--- Start of AVAILABLE DATA ---

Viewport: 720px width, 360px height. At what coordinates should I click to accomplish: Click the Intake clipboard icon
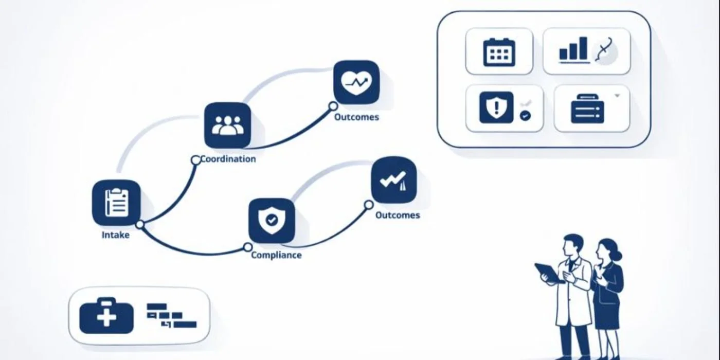[116, 202]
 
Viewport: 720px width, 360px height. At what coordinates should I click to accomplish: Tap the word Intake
[115, 235]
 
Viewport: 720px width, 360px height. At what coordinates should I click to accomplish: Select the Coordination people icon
[227, 125]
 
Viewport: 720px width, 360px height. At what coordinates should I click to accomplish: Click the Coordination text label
[228, 159]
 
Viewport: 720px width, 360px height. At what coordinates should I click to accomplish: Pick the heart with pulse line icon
[356, 82]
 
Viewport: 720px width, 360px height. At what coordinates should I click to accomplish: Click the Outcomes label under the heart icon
[356, 117]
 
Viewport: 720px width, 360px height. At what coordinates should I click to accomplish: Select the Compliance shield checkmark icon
[272, 220]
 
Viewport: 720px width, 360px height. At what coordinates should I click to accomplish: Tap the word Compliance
[276, 255]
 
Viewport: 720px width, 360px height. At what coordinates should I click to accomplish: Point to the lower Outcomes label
[398, 215]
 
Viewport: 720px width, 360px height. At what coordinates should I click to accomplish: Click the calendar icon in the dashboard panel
[499, 51]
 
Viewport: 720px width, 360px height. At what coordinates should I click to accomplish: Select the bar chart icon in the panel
[573, 49]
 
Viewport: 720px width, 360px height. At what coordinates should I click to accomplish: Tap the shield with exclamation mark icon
[496, 107]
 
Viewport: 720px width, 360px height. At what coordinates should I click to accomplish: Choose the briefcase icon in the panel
[587, 109]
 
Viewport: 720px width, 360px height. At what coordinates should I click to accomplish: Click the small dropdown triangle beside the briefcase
[618, 95]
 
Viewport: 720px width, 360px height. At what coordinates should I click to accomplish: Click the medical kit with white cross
[106, 315]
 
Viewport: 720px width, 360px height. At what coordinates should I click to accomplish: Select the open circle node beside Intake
[139, 224]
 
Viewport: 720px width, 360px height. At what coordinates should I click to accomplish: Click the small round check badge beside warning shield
[525, 116]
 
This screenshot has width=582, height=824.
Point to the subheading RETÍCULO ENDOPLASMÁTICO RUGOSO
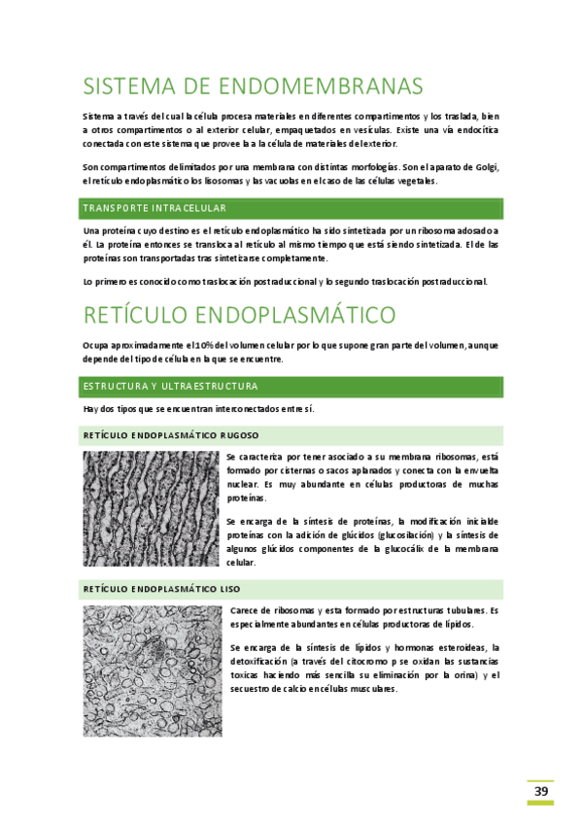click(x=171, y=434)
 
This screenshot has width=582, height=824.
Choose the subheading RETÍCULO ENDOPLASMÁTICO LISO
click(x=161, y=589)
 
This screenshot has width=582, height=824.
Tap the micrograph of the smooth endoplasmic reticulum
click(x=151, y=670)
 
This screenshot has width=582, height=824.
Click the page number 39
click(x=540, y=792)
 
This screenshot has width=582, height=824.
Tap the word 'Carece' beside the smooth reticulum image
click(x=244, y=610)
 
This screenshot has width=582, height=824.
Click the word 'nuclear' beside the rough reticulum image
click(x=243, y=484)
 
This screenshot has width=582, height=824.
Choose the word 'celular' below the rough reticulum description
click(x=241, y=563)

--- End of AVAILABLE DATA ---

Give the listing from the line with "beside warning shield" through the end of the listing as a Markdown table with the columns Row and Line, skipping blank lines. Leave the pictures out.

TASK ANSWER.
| Row | Line |
|---|---|
| 1 | Viewport: 720px width, 360px height. At what coordinates should I click to accomplish: Click the small round check badge beside warning shield |
| 2 | [525, 116] |
| 3 | This screenshot has width=582, height=824. |
| 4 | Point to the subheading RETÍCULO ENDOPLASMÁTICO RUGOSO |
| 5 | click(x=171, y=434) |
| 6 | This screenshot has width=582, height=824. |
| 7 | Choose the subheading RETÍCULO ENDOPLASMÁTICO LISO |
| 8 | click(x=161, y=589) |
| 9 | This screenshot has width=582, height=824. |
| 10 | Tap the micrograph of the smooth endoplasmic reticulum |
| 11 | click(x=151, y=670) |
| 12 | This screenshot has width=582, height=824. |
| 13 | Click the page number 39 |
| 14 | click(x=540, y=792) |
| 15 | This screenshot has width=582, height=824. |
| 16 | Tap the word 'Carece' beside the smooth reticulum image |
| 17 | click(x=244, y=610) |
| 18 | This screenshot has width=582, height=824. |
| 19 | Click the word 'nuclear' beside the rough reticulum image |
| 20 | click(x=243, y=484) |
| 21 | This screenshot has width=582, height=824. |
| 22 | Choose the word 'celular' below the rough reticulum description |
| 23 | click(x=241, y=563) |